以前、キアラから聞いた話では、カリーナを殺してしまった。その時の傷がまだ癒えていない。
「聖女に目覚めても『光』を使えないことはあるんですか」
「あるわ」
 イヴは静かに答える。
「『光』を得るまでが完全なる聖女なの。聖女によってだけど、得られないまま終わってしまった聖女もいたわ。未完成な聖女は、とても微量で私やマリアでも気付かないこともあるの。気付いた時には教会にいたなんていくつもあった」
「イヴ様でも分からないこともあるんですね」
「聖女は万能じゃないの」
 イヴは少しイタズラな笑みで見せる。
「キアラの場合、未完成な聖女で、先代の宝石心臓を入れたことで一気に覚醒したんでしょうね。今は完全に聖女となっている。『光』を操ることを覚えるの。だから修行期間が必要なの」と言ってイヴは去った。
 


 「くっそ・・・」
 アキセは森の中、木に体を預けながら歩いていく。
この1か月はろくなことがなかった。
ラプラスに適当な森の中に落とされた。数か所骨を折り、さらに怪我を増した。
近くに隠家もなく、転送できるコルンの発明品は切れ、魔術で転送しようにも体内に残っている銀の血の『光』の影響か、魔術が発動できなかった。
仕方なく近くの洞窟に隠れることにした。獣ような暮らしが嫌になる。
1か月に立っても回復遅かった。やっと傷が塞いたが、体中は回復しきれず、補助がないと歩けないほどだ。
 こんな状態で戦いに巻き込まれたら。
「見~つけた!」
 その一言に思わず身震いがした。
 そして、鈴の音で声の主が該当した。
 振り返れば、風鳴の魔女ウィム・シルフが宙に浮いていた。
――こんな時に
「聞いたよ。
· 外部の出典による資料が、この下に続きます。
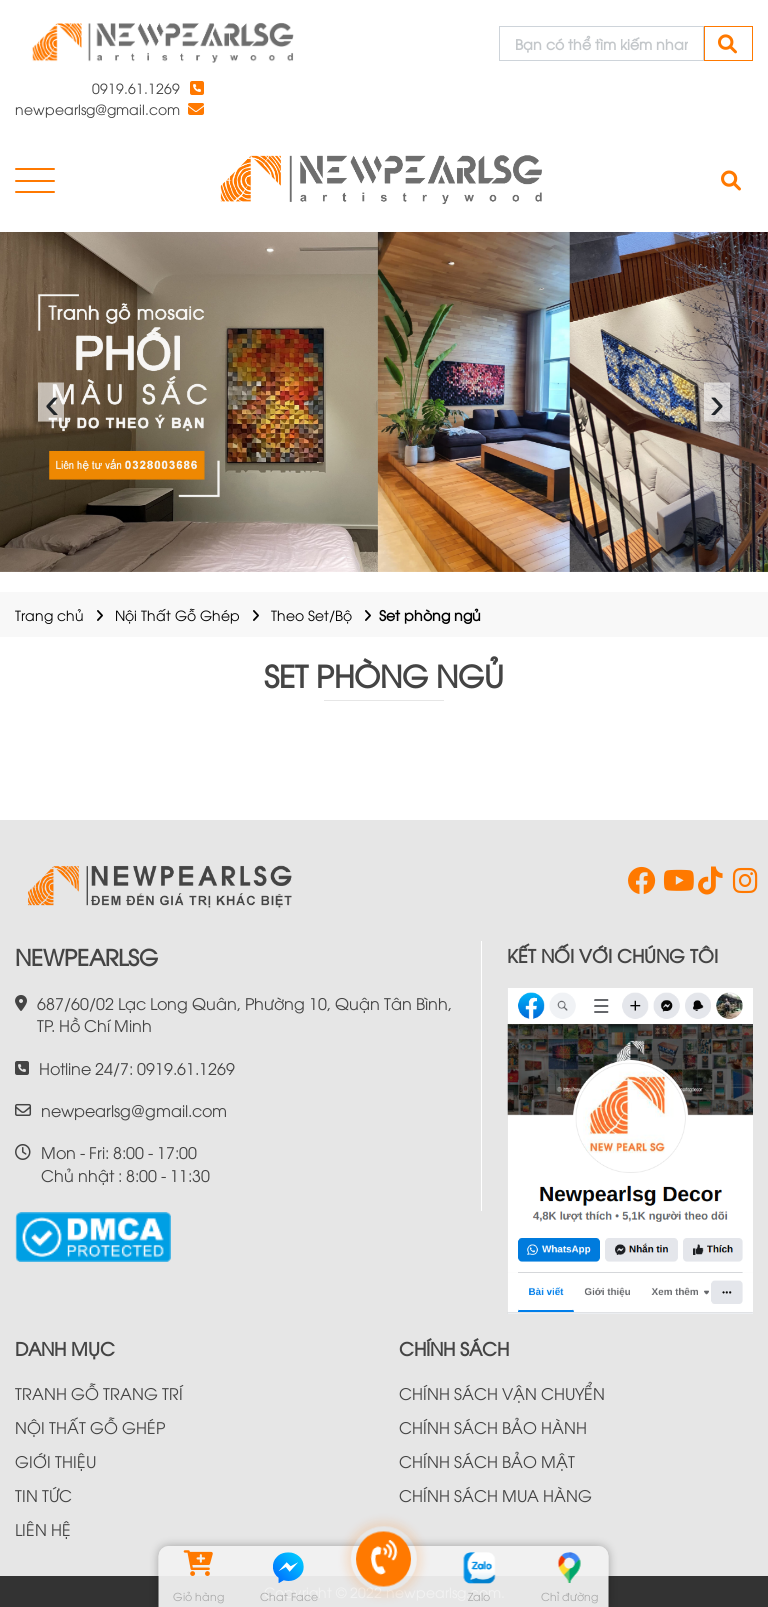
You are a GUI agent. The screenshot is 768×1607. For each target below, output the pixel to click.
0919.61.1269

彼女と一緒に銀の街を滅ぼしたって」
「噂好きなくせに誤報が混ざってるぞ」
 わざと話を盛ったに違いない。
「何よ。噂はどこかで誤報になるものよ。それに久しぶりにラプラスが出たってね」
「うん。そうだねーすごいねーじゃあ、俺はここで」
 ウィムは確実に何か企んている。さっさと立ち去らなければ。
「君怪我してるんだよね」
――気付かれた。
「だから、看病してくれる子を呼んでおいたよ」
「は?看病?誰が?」
 その時、ドーンと大きく地面が揺れた。
「ここで仕留めてやる!」
 聞いたことのある声。
 鉄人形を乗った工作の魔女コルン・ゴボルドだった。
――クソアマ!
 こんな体の調子が悪い時に来るとは。
「じゃあ、ゆっくり看病してもらってね」
 ウィムは楽しそうに手を振って去っていった。